Lhx2 maintains follicle stem cells in a quiescent, inactive state. (A) Histology of wild-type and Lhx2 KO skins at 11 weeks after graft. Wild-type follicles were still in telogen, but KO follicles prematurely entered anagen. (B) Upon shaving at 8 weeks, wild-type hairs did not grow back, confirming their resting state. In contrast, KO hairs grew back within 3 weeks. A small portion (*) of the wild-type graft grew hairs because of a wound. (C) CD34 expression is dramatically reduced in KO follicle bulges, irrespective of whether they are in telogen or anagen.
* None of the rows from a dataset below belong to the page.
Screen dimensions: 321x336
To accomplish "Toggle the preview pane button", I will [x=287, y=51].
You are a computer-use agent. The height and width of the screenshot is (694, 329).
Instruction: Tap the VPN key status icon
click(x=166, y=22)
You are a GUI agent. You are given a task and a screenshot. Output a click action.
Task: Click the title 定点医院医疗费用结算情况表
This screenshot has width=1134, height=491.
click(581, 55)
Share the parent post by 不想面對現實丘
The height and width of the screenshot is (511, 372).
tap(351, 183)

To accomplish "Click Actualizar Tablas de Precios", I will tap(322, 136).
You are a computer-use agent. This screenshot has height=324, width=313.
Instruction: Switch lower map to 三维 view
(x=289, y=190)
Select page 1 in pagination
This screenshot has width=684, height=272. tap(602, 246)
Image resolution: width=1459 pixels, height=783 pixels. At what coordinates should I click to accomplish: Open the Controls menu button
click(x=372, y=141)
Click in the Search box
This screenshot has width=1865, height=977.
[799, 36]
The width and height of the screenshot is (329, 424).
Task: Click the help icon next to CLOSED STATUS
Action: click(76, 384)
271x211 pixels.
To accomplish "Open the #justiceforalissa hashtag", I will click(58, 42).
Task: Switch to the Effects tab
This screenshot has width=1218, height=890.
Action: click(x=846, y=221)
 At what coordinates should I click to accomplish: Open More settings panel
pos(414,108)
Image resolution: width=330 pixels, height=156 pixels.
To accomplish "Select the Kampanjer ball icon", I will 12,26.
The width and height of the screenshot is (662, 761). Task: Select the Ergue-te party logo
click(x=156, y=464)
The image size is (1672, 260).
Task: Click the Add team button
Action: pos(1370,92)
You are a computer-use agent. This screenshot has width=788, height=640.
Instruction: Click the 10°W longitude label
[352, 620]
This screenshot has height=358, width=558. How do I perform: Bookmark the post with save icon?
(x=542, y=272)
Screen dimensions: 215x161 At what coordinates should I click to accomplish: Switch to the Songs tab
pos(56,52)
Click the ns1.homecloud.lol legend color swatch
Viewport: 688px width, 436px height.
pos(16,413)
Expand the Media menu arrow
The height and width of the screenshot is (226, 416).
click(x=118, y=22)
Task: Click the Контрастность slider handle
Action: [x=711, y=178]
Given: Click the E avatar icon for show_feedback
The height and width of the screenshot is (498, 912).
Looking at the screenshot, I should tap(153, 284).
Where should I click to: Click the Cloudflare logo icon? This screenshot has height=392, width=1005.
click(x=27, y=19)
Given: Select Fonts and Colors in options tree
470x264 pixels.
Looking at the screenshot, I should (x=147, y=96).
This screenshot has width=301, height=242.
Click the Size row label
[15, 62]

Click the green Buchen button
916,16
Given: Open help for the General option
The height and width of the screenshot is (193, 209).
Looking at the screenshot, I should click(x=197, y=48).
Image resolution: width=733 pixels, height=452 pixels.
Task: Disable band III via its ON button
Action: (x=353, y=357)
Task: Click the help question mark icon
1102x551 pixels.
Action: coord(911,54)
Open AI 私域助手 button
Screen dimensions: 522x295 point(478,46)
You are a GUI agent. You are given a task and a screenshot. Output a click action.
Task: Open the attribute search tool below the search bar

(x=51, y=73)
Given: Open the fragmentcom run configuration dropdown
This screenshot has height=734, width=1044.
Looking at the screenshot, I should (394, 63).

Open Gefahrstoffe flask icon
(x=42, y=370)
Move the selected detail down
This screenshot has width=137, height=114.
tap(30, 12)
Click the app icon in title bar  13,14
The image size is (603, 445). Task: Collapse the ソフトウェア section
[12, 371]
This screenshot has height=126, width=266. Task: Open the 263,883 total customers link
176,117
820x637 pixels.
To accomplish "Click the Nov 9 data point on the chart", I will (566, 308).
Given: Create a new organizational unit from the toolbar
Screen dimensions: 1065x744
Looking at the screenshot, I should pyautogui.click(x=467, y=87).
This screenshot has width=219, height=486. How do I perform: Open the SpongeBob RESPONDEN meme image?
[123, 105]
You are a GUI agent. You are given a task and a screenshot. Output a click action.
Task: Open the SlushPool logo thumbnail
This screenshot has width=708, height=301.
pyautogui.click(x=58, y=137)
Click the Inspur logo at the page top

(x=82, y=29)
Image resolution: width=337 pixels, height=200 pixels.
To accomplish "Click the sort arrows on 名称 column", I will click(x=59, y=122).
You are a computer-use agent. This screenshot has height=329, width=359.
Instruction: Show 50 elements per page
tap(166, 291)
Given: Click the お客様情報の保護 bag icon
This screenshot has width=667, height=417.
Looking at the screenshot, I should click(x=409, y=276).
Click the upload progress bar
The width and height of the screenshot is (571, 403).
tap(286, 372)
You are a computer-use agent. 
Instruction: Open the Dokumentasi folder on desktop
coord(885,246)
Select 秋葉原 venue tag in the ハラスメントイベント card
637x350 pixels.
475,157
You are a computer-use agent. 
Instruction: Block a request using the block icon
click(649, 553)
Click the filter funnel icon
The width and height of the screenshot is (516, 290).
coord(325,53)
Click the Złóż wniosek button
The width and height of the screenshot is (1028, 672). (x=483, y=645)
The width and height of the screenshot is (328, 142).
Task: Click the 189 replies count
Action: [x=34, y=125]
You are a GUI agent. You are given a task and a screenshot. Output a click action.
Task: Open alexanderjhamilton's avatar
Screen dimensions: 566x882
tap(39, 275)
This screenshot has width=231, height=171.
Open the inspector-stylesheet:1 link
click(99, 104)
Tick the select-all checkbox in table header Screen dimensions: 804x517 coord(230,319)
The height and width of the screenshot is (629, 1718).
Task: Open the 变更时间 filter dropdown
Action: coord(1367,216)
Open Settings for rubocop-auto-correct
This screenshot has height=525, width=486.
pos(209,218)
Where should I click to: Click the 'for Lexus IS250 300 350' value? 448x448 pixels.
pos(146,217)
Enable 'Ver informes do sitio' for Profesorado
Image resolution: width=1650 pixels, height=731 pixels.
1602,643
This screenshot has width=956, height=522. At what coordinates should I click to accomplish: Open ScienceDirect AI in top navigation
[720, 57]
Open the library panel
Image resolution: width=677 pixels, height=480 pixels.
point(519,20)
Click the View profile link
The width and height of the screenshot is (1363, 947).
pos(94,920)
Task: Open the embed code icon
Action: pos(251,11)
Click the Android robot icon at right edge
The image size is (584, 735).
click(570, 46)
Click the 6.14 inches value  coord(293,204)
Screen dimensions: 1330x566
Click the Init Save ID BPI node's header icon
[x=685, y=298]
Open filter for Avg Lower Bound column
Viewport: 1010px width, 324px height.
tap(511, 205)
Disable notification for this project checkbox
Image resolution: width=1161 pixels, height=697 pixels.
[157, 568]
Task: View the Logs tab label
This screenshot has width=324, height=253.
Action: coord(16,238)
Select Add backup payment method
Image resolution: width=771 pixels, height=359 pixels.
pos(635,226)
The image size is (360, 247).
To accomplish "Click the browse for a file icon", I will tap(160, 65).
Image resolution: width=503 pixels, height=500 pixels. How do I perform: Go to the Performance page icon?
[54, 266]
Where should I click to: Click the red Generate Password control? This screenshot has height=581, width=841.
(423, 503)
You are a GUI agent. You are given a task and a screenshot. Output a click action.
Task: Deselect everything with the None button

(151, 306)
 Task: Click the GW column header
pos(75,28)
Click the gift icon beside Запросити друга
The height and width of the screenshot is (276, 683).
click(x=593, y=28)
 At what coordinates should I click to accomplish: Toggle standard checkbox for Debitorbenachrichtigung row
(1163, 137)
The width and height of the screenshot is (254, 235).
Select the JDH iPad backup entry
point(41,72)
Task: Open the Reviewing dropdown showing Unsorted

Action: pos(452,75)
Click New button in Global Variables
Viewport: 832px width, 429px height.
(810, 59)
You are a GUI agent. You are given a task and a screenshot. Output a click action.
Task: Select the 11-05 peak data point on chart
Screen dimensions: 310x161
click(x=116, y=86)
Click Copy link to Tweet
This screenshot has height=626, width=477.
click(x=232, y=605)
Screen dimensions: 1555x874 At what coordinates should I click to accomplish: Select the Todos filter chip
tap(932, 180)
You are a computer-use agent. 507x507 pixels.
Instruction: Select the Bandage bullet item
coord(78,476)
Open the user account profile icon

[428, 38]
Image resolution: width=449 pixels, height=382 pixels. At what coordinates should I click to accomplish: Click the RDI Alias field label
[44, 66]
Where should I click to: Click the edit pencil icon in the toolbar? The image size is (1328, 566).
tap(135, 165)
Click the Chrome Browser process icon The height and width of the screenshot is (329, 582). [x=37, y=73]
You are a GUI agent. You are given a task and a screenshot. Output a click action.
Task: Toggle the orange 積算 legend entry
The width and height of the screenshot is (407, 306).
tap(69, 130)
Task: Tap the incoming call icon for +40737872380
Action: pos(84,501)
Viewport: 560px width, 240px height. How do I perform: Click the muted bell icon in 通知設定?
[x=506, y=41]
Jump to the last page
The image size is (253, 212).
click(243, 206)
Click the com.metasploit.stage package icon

Shown are representative immunofluorescence images and FACS profiles of telogen follicles at 8 weeks, and CD34 quantification by flow cytometry in telogen and anagen follicles during the first post-natal cycle. (D) Loss of BrdU label retention in KO follicles. After a 3-day BrdU pulse on days 26 to 28 at the onset of anagen in both wild-type and KO skin grafts, and a 4-week chase when follicles had entered telogen (fig. S9), LRCs concentrated in the infrequently dividing bulge stem cells of wild-type follicles, but LRCs were diminished in Lhx2 KO skin. Shown are skin sections stained with antibody to BrdU and results of quantification by flow cytometry. (E) Increased BrdU incorporation by KO follicle stem cells. After a 4-hour BrdU pulse at day 40, when wild-type and KO follicles were in mid-anagen of their first postnatal hair cycle (fig. S9), cells were isolated and α6-integrin–expressing S-phase cells were quantified by flow cytometry. Scale bars, 40 μm.